I respectfully suggest that there are some crimes so heinous that the person convicted of committing them has forfeited their right to live in a free society, which should not have to shoulder the burden of keeping them housed, fed and alive for the rest of their miserable natural lives.
Rather than repeal of our existing death penalty law, I suggest that it should be expanded to cover more crimes, and that the laws that permit numerous and repetitive rounds of appeals should be subjected to more reasonable limits so that the penalty has more meaning.
Two of the main arguments opponents of the death penalty espouse are that (1) innocent people can be put to death; and (2) the death penalty does not deter further criminal conduct.

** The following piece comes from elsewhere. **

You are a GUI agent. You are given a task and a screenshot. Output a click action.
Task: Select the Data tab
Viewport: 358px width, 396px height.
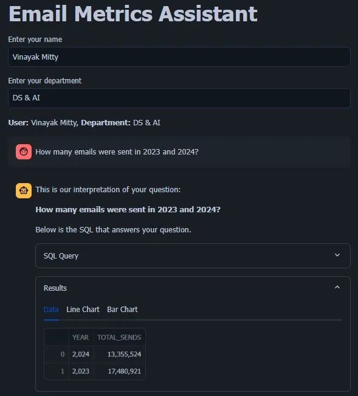point(51,310)
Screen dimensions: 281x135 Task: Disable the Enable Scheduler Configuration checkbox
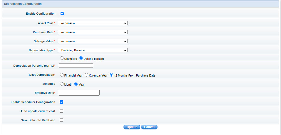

With the huge increases in sophistication of DNA analysis, the possibilities that an innocent person will be wrongfully convicted and sentenced to death have been vastly reduced.
Of more importance to our society is that it is absolutely certain that the death penalty does in fact serve as a real deterrence to future criminal acts: Application of the death penalty will most certainly deter the executed inmate from committing further crimes.
Finally, if we as a society wish to retain the death penalty, rather than have executions take place essentially in secret, with only a limited number of official “observers,” public access television or PBS should televise executions as a public service. We should have the courage of our convictions to see how imposition of the ultimate penalty looks in real time.